他に、風光明媚な海辺と 高原の森に豪華な別荘があるため、城の目と鼻の先にあるそこが使われることは ほとんど無い。
静かな場所でゆっくり読書に浸りたい という名目で、 たまに、ユキアが息抜きに訪れるだけである。
翌々日、ユキアは別荘にいた。
「ホジロ、また怪しげな実験をしているの」
「怪しくはないが、実験は常時やっている」
ユキアの問いに、ぼうっとした冴えない風貌の青年が答えた。
一つに括っただけの、ぼさぼさの髪をかきむしる。
ホジロは、別荘の管理を任されている下っ端貴族だが、商売上手な商人をしていた父が、貧乏貴族から位を買ったというだけのことで、 生まれも育ちも下町だ。
片っ端から色々なことに興味を持ち、実験やら調査やらと 妙なことに忙しい。
この別荘も、今やホジロの実験室と化している感がある。
ユキアとは馬が合う。
部屋の扉が叩かれた。
「入っていいよ。
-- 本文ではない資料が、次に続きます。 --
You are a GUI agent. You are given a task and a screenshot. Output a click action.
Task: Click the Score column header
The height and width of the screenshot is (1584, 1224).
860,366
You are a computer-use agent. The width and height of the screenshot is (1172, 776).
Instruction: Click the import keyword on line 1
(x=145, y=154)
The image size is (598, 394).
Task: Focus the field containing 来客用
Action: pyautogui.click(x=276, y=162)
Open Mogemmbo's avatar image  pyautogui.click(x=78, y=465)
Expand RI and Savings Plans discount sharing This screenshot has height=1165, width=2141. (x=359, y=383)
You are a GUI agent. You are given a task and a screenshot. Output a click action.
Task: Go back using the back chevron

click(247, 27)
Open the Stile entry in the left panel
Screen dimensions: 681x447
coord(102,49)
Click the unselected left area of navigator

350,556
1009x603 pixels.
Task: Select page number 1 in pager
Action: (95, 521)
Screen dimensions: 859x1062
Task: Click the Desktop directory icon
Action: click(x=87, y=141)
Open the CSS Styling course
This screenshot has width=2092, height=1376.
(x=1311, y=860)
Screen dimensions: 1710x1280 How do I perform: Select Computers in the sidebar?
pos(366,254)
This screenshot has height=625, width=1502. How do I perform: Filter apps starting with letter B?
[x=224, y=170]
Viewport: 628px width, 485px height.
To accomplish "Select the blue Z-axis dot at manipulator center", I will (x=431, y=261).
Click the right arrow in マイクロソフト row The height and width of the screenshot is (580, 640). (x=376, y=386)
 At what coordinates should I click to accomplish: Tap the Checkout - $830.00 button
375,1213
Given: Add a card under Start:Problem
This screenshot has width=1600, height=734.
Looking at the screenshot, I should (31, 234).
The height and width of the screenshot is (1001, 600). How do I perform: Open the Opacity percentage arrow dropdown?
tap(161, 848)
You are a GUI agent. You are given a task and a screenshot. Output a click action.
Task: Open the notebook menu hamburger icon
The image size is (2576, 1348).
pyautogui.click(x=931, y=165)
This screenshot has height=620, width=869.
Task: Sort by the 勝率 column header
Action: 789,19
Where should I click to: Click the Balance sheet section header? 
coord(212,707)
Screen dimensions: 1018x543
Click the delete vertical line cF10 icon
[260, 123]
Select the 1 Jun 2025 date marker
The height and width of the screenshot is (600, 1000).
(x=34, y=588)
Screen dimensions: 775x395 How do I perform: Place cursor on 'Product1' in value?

何?」
「お食事の用意が出来ました。 ユキア様の分は、離れに運んでよろしいでしょうか」
「姫様とわたしとメドリの分は、わたしが運びます」
ユキアが 答える。
これは、いつものことだ。
今のユキアは、男の子のような姿に覆面をしていて、
使用人たちは、姫の護衛をする女衛士だと思っている。
姫は 一日中離れに篭もって、読書に明け暮れていることになっていた。
使用人が出て行くと、ホジロはあきれた顔で 言った。
「やれやれ、お姫様が二人分平らげているとはね」
「ここに居ると、ほっとしてお腹が空くの」
「ユン、今夜も星を見るのかい?」
使用人たちの手前、ユキアとも姫とも呼べない為、ホジロはこう呼ぶ。
「近頃物騒な話も聞く、真夜中だから気をつけて、剣を持っていた方がいい」
この季節、真夜中過ぎの北東の空には、流れ星が多く見える。
ユキアは楽しみにしていた。
「分かった」
悪貨は良貨を駆逐する。言葉遣いもだんだん乱暴になっていく。
離れから 覆面姿のユキアが 庭に出た。
月明かりはないが、ホジロがまだ実験でもしているのか、窓から明かりが洩れて、思ったほど暗くはない。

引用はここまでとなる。